The day will include an afternoon of panel discussions beginning at 1 p.m. Participants include Raymond A. Dalton, executive director of Cornell University’s Office of Minority Educational Affairs where he was instrumental in developing programs and services to support recruitment and retention of underrepresented students; Angel David Nieves (B. Arch. ’94), associate professor of Africana studies at Hamilton College whose scholarly work and community-based activism engage with issues of memory, heritage preservation, gender and nationalism at the intersections of race and the built environment in cities across the global south from New Orleans to Johannesburg, South Africa; Bradford Grant, professor and director of the College of Engineering, Architecture and Computer Science at Howard University and former chair and Endowed University Professor of Architecture in the Department of Architecture at Hampton University with extensive experience in housing and community design; and Mabel Wilson, associate professor of architecture at Columbia University’s Graduate School of Architecture Planning and Preservation where she directs the program for Advanced Architectural Research.

The day will conclude with a keynote lecture at 5:45 p.m. by Craig Wilkins, University of Michigan College of Architecture and Urban Planning lecturer and director of the Detroit Community Design Center. Wilkins received a bachelor’s degree from the University of Detroit School of Architecture, a master’s degree from the Columbia University Graduate School of Architecture, Planning and Preservation and his doctorate from the University of Minnesota. He has worked as a designer, project architect and urban designer in Washington, D.C., New York, Houston and Minneapolis. He has written and lectured on a wide range of topics, from hip-hop architecture at the University of Michigan to the prospects of globalization on African spaces at the University of Witswatersrand.

Wilkins’ work in the areas of space, race and music culminated in his most recent publication, “The Aesthetics of Equity: Notes on race, space, architecture and music” (University of Minnesota Press, 2007), winner of the prestigious 2008 Montaigne Medal for Best New Writing.

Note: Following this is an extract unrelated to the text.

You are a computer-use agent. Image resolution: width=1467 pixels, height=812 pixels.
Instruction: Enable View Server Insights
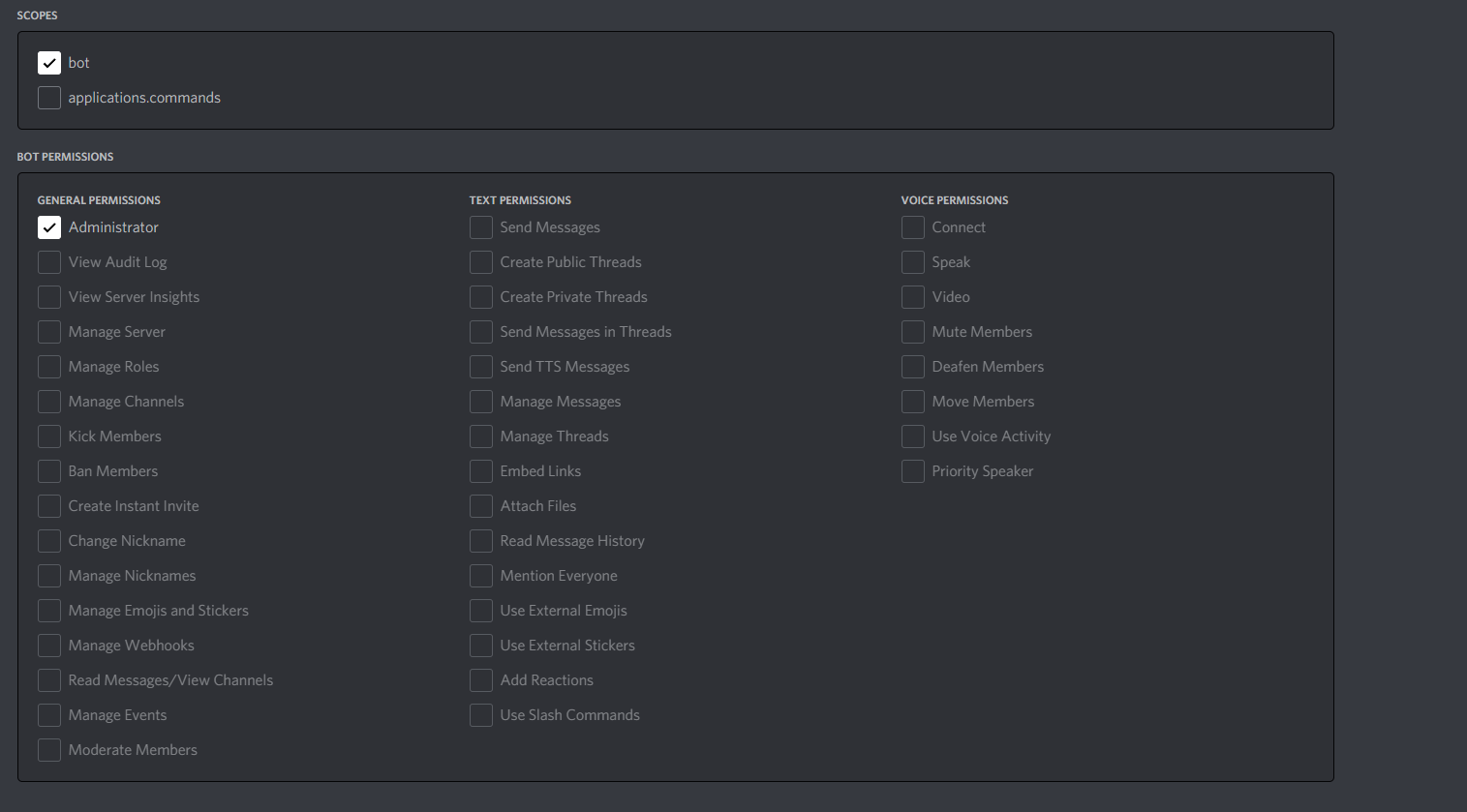(x=49, y=296)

His forthcoming book, “Activist Architecture: A Field Guide to Community-Based Practice” (Princeton Architectural Press, 2009), will focus on the philosophy and practice of community design centers.

The symposium is the culminating event of Design Diversity Week, which takes place from Feb. 23-27. Sunil Bald and Yolande Daniels of Studio SUMO in New York City will present the lecture “Breaking the ICE” on Thursday, Feb. 26, at 5 p.m., in Slocum Hall Auditorium; the event is co-sponsored by Alpha Phi Alpha Fraternity Inc., Delta Zeta Chapter. Formed in 1995, SUMO has received recognition from the New York Foundation for the Arts, the Young Architects Program of the Museum of Modern Art/PS1 and the Architectural League of New York.

Other events during Design Diversity Week include:

  • a student design competition for a small temporary outdoor exhibition space showcasing African culture in celebration of Black History Month, with designs on display in Slocum Hall from Feb. 23-27; and

  • a design charrette for the program “Go to High School. Go to College.” in which architecture students and members of the Alpha Phi Alpha Fraternity will conduct a workshop with students at the Southside Academy in Syracuse for a new design for the White House.

Events are free open to the public and will take place in Slocum Hall, home of the Syracuse University School of Architecture, unless otherwise indicated.